Findings: A total of 52,516 medication profiles or therapy cycles (11,891 Avonex, 14,060 Betaferon, 12,353 Copaxone and 14,212 Rebif) from 50,057 patients were included into the analysis. Among the 4 cohorts, no clinically relevant differences were found in available covariates. The Medication Possession Ratio (MPR) measured overall compliance, which was 39.9% with a threshold MPR≥0.8. There were small differences in the proportion of therapy cycles during which a patient was compliant for the following medications: Avonex (42.8%), Betaferon (40.6%), Rebif (39.2%), and Copaxone (37%). Overall persistence was 32.3% at the end of the 24 months observation period, i.e. during only one third of all included therapy cycles patients did not discontinue or interrupt DMD therapy. There were also small differences in the proportion of therapy cycles during which a patient was persistent as follows: Avonex (34.2%), Betaferon (33.4%), Rebif (31.7%) and Copaxone (29.8%).

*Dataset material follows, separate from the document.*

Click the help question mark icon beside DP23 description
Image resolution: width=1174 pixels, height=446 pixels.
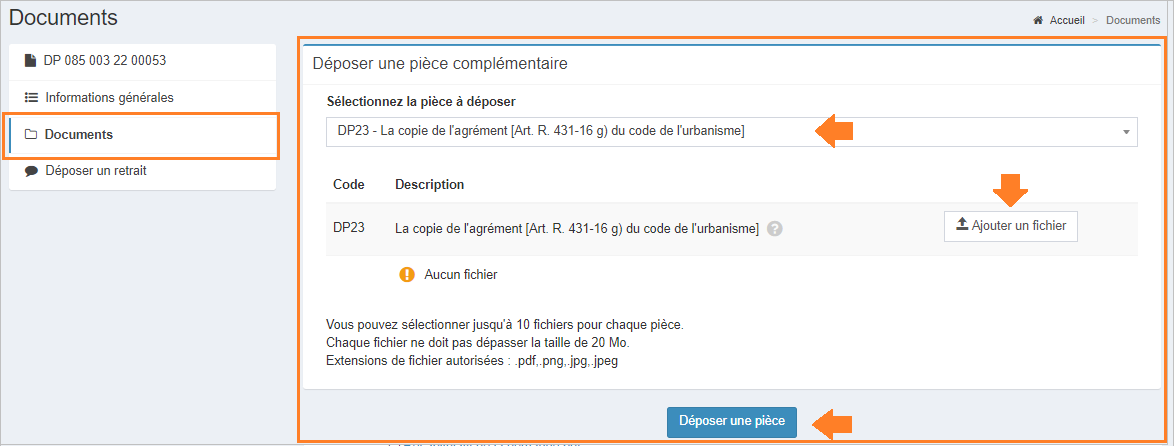click(x=775, y=229)
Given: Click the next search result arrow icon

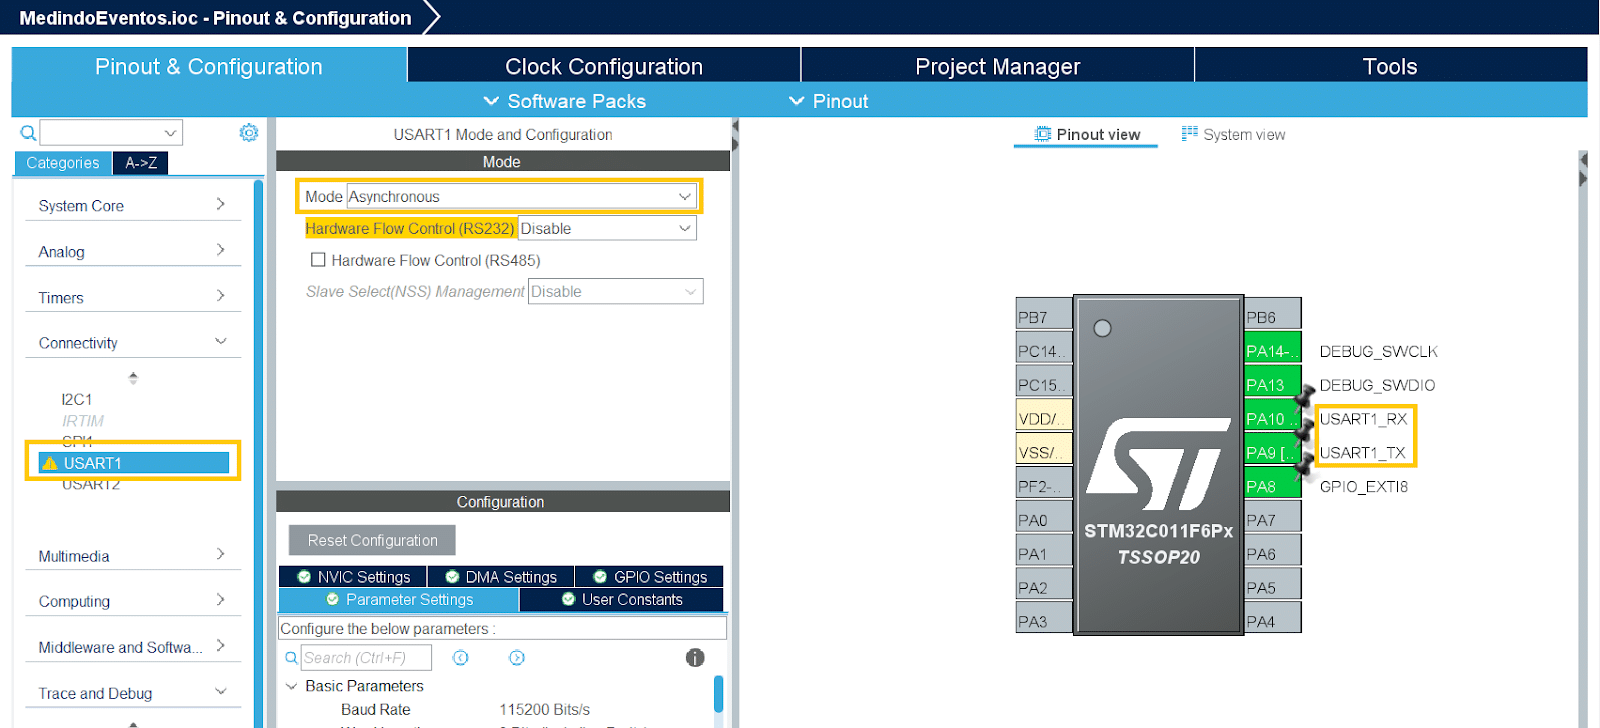Looking at the screenshot, I should [x=516, y=657].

Conclusions: Two years after initiating MS-modifying therapy, only 30-40% of patients were adherent to DMDs.

MeSH terms

Cohort Studies
Female
Germany / epidemiology
Humans
Male
Medication Adherence*
Multiple Sclerosis / drug therapy
Multiple Sclerosis / epidemiology*
Retrospective Studies

Grants and funding

The authors received no specific funding for this work.